Millions of dollars are on the line
At trial last year, attorneys for United Inn & Suites argued it had nothing to do with sex trafficking, saying “vile criminals” and the “deplorable” websites they used for such “clandestine” activity were to blame.
Hotel owner Tahir Shareef testified that he can’t stop crime from occurring on his property but always cooperates with law enforcement when problems arise.
The plaintiff testified that her traffickers were assisted in late 2018 and early 2019 by the hotel’s night manager, who bought drugs from them, helped them switch rooms and warned them of unwanted attention. She said she spent about 40 days drugged and abused at the hotel, where she was forced to have sex with hundreds of men.
The jury deliberated for more than four hours before finding the hotel liable and awarding the plaintiff $10 million in compensation and an additional $30 million in damages designed to punish the hotel and deter others.
Credit: abbey.cutrer@ajc.com
Credit: abbey.cutrer@ajc.com
Pat McDonough, an attorney for plaintiffs in almost 100 civil sex trafficking cases, including those against United Inn & Suites, said all of those cases included evidence that would clear the 11th Circuit’s newly established bar for reaching trial.
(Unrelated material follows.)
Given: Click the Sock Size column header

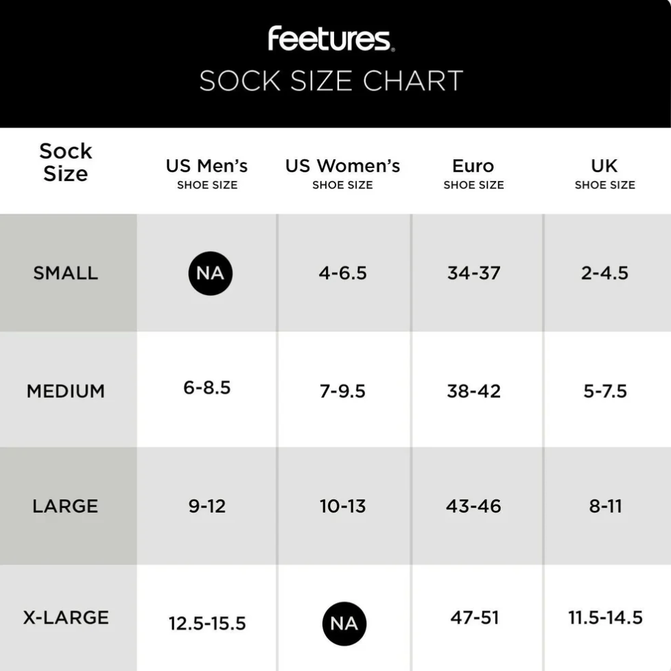Looking at the screenshot, I should click(65, 162).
He said he’s confident the two revived cases against United Inn & Suites will also elicit large verdicts if they get to be decided by a jury.
“I think people are just fed up with businesses that literally turn a blind eye to profit off the backs of our children,” he said.
Hotels can take steps to avoid liability
The 11th Circuit’s ruling is binding across Georgia, Florida and Alabama. It is believed to be the first federal appellate court decision clarifying the trial evidence standard in TVPRA cases against hotel operators.
Naveen Ramachandrappa, an appellate attorney who argued for the Hilltop Inn case to be revived, said the 11th Circuit’s decision corrects a “worrying trend” among trial judges who concluded that such cases are legally deficient and can’t be presented to juries.
“I think it is really important,” he said. “It will be looked to, and it will be cited across the country.”
Melanie Miller, an Atlanta-based corporate trainer who runs a trafficking awareness and risk mitigation program for hotels and hospitality teams, said many hotel operators in Georgia don’t undertake that kind of training.
A proposed new state law would mandate such training if passed.
Miller said many hotel operators also don’t understand the TVPRA and how it has “fundamentally changed the industry’s view of exposure, liability and responsibility.”
“What courts have signaled is that they are taking trafficking very seriously,” Miller said. “What these legal opinions have made clear is that liability doesn’t come from a single moment; it comes from a pattern of missed opportunities to recognize and respond.”
In the trial against United Inn & Suites, the plaintiff’s lawyers said the hotel ignored a “be on the lookout” notice from the Rockdale County Sheriff’s Office about the girl living on-site. They said the plaintiff’s traffickers chose the hotel for its complicit management, broken policies and untrained staff.
In 2018, DeKalb County cited the hotel for 447 code violations, court records show.
Credit: abbey.cutrer@ajc.com
Credit: abbey.cutrer@ajc.com
“There is more than enough evidence to support an inference that United Inn was a sex trafficking-friendly hotel,” the 11th Circuit wrote in its ruling this week.
Bouchard said he’s looking forward to taking the two revived cases against United Inn & Suites to trial.
“I think a lot of people are curious about and want to know more about trafficking and how it happens,” he said. “And these cases, in some ways, are kind of ground zero.”